2/3/2002 10:21:24 PM

--- In tuning@y..., "genewardsmith" <genewardsmith@j...> wrote:

> It occurred to me that it might be a good idea to have this
>correspond to the Sims 72-et ascii version, and I find that I seem
>to have accidentally lurched into the correct corresponding system
>already. This, incidentally, gives a canonical lifting of the 72-et
>to just intonation--anything notated in the Sims/Monzo system or
>George's sagittal should be convertable to JI in the manner I
>described.

though you'd be introducing 'wolves' -- consonant intervals off by,
for example, 225:224 -- if you did this.

> Various simplifications occur in different temperaments because of
the commas of those temperaments. Any meantone or other system with
> 81/80~1 can leave off that symbol, and any system, such as the 15,
17
> 22, 25, 27, 37 or 49 ets, with 64/63~1 can leave that off.

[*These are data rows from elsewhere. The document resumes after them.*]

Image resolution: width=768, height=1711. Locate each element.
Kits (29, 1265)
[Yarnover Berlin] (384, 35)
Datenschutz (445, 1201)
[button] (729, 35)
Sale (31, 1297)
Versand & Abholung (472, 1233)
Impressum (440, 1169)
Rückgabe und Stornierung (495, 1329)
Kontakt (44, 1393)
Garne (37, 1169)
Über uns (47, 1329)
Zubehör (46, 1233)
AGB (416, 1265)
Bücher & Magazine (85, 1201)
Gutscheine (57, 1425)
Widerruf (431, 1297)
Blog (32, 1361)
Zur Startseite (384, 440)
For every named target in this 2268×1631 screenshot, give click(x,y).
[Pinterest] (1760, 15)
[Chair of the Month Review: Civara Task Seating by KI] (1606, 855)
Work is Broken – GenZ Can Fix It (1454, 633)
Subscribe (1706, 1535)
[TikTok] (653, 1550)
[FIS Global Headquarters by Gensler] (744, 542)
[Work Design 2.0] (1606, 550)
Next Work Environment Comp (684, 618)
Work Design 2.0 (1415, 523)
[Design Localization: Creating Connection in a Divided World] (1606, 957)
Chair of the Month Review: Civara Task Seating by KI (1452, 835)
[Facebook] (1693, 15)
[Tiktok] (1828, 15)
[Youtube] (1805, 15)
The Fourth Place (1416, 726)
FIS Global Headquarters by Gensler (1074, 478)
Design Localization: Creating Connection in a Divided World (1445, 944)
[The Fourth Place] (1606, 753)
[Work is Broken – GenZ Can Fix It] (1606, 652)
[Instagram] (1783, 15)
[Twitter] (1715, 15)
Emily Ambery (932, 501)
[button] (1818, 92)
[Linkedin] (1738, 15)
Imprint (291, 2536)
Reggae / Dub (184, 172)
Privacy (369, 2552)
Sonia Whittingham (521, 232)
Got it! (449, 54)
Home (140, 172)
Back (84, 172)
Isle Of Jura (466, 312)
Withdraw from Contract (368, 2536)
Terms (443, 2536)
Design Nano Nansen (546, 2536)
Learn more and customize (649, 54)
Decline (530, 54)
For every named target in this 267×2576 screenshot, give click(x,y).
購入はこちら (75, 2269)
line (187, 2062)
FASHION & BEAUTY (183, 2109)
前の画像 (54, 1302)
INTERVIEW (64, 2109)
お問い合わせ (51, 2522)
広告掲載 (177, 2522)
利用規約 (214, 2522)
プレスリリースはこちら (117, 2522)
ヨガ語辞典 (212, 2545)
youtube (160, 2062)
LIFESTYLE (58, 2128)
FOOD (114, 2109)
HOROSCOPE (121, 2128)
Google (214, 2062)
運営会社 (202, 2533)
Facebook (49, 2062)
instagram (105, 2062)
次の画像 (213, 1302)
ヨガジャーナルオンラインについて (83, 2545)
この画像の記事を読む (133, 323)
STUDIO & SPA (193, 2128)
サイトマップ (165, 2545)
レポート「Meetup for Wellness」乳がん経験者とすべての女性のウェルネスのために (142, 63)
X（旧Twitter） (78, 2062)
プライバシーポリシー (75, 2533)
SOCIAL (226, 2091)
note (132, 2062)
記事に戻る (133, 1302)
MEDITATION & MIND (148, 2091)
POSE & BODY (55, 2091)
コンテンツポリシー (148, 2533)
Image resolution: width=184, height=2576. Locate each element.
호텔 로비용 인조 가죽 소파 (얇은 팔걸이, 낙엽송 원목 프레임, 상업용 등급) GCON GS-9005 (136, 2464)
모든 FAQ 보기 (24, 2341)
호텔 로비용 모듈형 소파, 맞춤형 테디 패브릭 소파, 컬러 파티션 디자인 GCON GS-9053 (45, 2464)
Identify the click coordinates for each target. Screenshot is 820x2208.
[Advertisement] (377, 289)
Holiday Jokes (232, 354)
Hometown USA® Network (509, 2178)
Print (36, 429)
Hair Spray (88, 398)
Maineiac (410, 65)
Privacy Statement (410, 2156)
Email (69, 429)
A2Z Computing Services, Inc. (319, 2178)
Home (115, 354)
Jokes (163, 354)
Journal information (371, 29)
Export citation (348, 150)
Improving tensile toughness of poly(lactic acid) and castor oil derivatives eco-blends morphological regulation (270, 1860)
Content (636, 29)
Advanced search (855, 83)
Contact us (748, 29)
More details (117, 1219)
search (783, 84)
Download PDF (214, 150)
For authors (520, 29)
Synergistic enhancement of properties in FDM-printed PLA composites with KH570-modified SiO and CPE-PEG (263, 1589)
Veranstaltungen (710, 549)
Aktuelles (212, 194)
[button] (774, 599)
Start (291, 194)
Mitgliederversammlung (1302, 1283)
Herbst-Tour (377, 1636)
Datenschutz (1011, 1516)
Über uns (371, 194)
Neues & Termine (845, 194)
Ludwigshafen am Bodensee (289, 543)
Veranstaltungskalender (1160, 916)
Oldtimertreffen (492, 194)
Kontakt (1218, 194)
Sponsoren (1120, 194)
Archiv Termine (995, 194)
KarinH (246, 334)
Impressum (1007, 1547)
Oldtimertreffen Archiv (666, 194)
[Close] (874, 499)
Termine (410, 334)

A system
> with (64/63)/(81/80) = 5120/5107~1, such as the 29,34,41,46,53,58,
> 87,94,99,111,140 or 152 ets can use the same symbol for both commas.
> A system where (64/63)^2/(33/32) = 131072/130977~1, such as the 34,
> 41,46,53,84,87,94,99,130,140,171,224, or 270 ets can use two 64/63
symbols in place of a 33/32, and a system where (33/32)/(81/80)^2 =
> 2200/2187~1, such as the 34,41,46,53,80,87,94,99,121 or 140 ets can
do the same with 81/80 and 33/32. We might note that far from being
hard to notate, the 41-et allows considerable simplifications.

I believe George is aware of most of these facts though a few will
probably be new to him. however, i must object that for ets like 25
or even 34 you must specify which mapping you are using -- you can't
just assume that your 'canonical' one based on approximating the
primes only is going to be univerally desired -- even in the 5-limit,
it's only the third-best option for some ets, such as 64-equal, as
far as i'm concerned.

🔗genewardsmith <genewardsmith@juno.com>

2/3/2002 10:23:59 PM

--- In tuning@y..., "paulerlich" <paul@s...> wrote:

however, i must object that for ets like 25
> or even 34 you must specify which mapping you are using -- you can't
> just assume that your 'canonical' one based on approximating the
> primes only is going to be univerally desired -- even in the 5-limit,
> it's only the third-best option for some ets, such as 64-equal, as
> far as i'm concerned.

It makes it a lot easier to generate a list of examples, though.